+++ Dataset entries

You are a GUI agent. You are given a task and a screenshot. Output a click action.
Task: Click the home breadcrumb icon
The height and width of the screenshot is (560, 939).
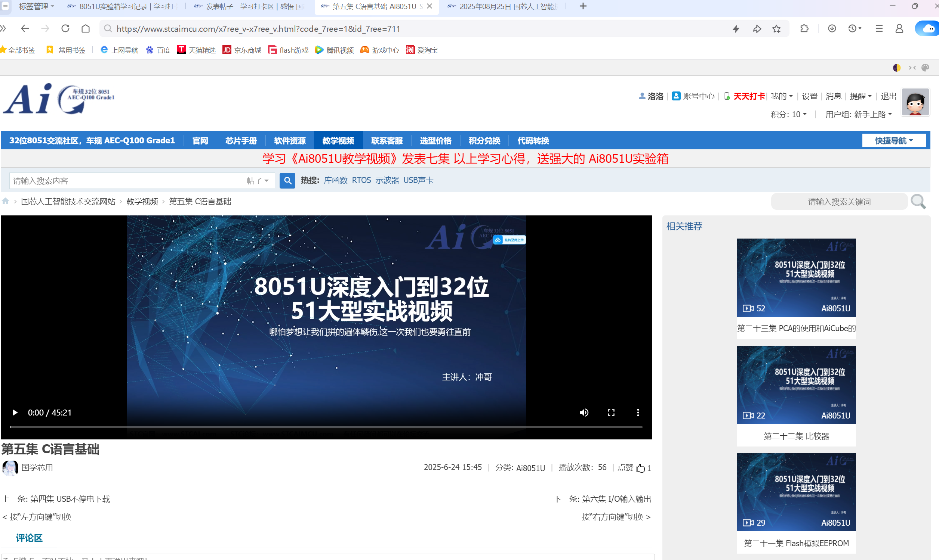coord(5,201)
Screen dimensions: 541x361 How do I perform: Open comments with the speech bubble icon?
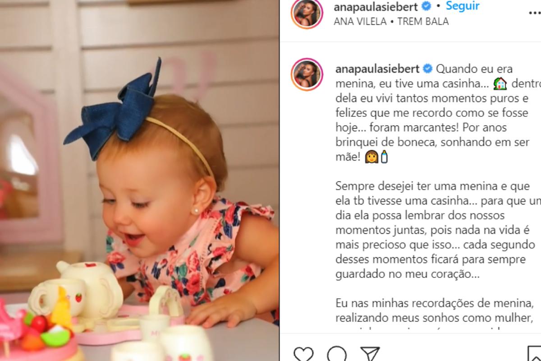(x=337, y=355)
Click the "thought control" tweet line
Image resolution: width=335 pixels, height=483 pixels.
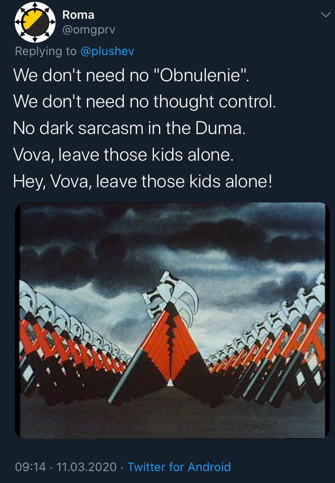click(145, 101)
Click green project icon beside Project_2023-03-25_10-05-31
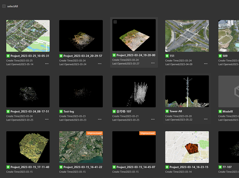Screen dimensions: 239x178 [x=8, y=56]
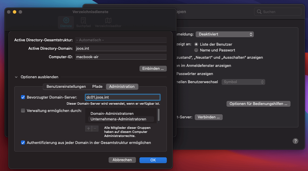The width and height of the screenshot is (308, 171).
Task: Open the Verzeichniseditor toolbar icon
Action: (108, 22)
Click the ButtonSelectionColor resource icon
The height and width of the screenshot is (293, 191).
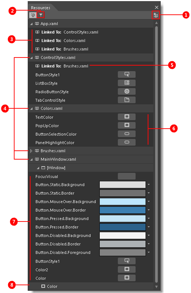point(127,134)
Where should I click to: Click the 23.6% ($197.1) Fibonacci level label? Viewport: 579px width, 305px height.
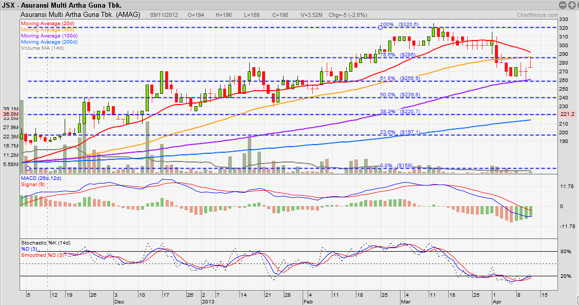[x=400, y=132]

++++++

▸ **Aim**
Rewrite all of the rows above, substituting "Tap the" for every occurrence of "Click the" and keeping everything else unchanged. Omit the pictures from the output.

▸ **Solution for this task**
You are a GUI agent. You are given a task and a screenshot. Output a click action.
Task: Tap the home breadcrumb icon
The height and width of the screenshot is (560, 939).
coord(5,201)
Screen dimensions: 541x361 How do I perform: Open comments with the speech bubble icon?
(x=337, y=355)
Tap the "thought control" tweet line
Image resolution: width=335 pixels, height=483 pixels.
click(145, 101)
Click green project icon beside Project_2023-03-25_10-05-31
Screen dimensions: 239x178 [x=8, y=56]
The width and height of the screenshot is (308, 171).
Task: Open the Verzeichniseditor toolbar icon
Action: (108, 22)
Tap the ButtonSelectionColor resource icon
The height and width of the screenshot is (293, 191).
point(127,134)
Where should I click to: Tap the 23.6% ($197.1) Fibonacci level label? Viewport: 579px width, 305px height.
[x=400, y=132]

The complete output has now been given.